Problem set:
1. In the article on Canada's aerospace industry, reproduce the stretch from "Charest, a former" through "and defence aviation.", word for word.
2. According to the article on Canada's aerospace industry, during which years did Jean Charest serve as premier of Quebec?

Document text:
Ex-Quebec premier Jean Charest to pilot aerospace industry relaunch plan

Christopher Reynolds, The Canadian Press

MONTREAL -- Canada's aerospace industry has appointed former Quebec premier Jean Charest to chart a new course for the sector.

The Aerospace Industries Association of Canada is putting Charest in the cockpit to coax funding commitments and a long-term plan from the federal government amid fears the country's star is fading.

"The industry has come to the conclusion that we sort of need a reset in terms of what the future of the industry is in Canada," Charest said in a phone interview from Paris.

"There is a sense that we're in a world where there's much more competition. And it's not that we're doing badly, but the world is really moving fast."

Charest, a former federal minister who served as premier of Quebec from 2003 to 2012, highlighted government's "very critical role" in funding, research and training for civil and defence aviation.

"The Trump administration has decided to create a new division for space," he noted, referring to a newly announced military branch the U.S. president has dubbed Space Force.

"We can't stand still," Charest said.

Information supplied:

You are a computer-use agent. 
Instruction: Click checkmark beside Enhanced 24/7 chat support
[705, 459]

Answers to each task:
1.
Charest, a former federal minister who served as premier of Quebec from 2003 to 2012, highlighted government's "very critical role" in funding, research and training for civil and defence aviation.

2. From 2003 to 2012.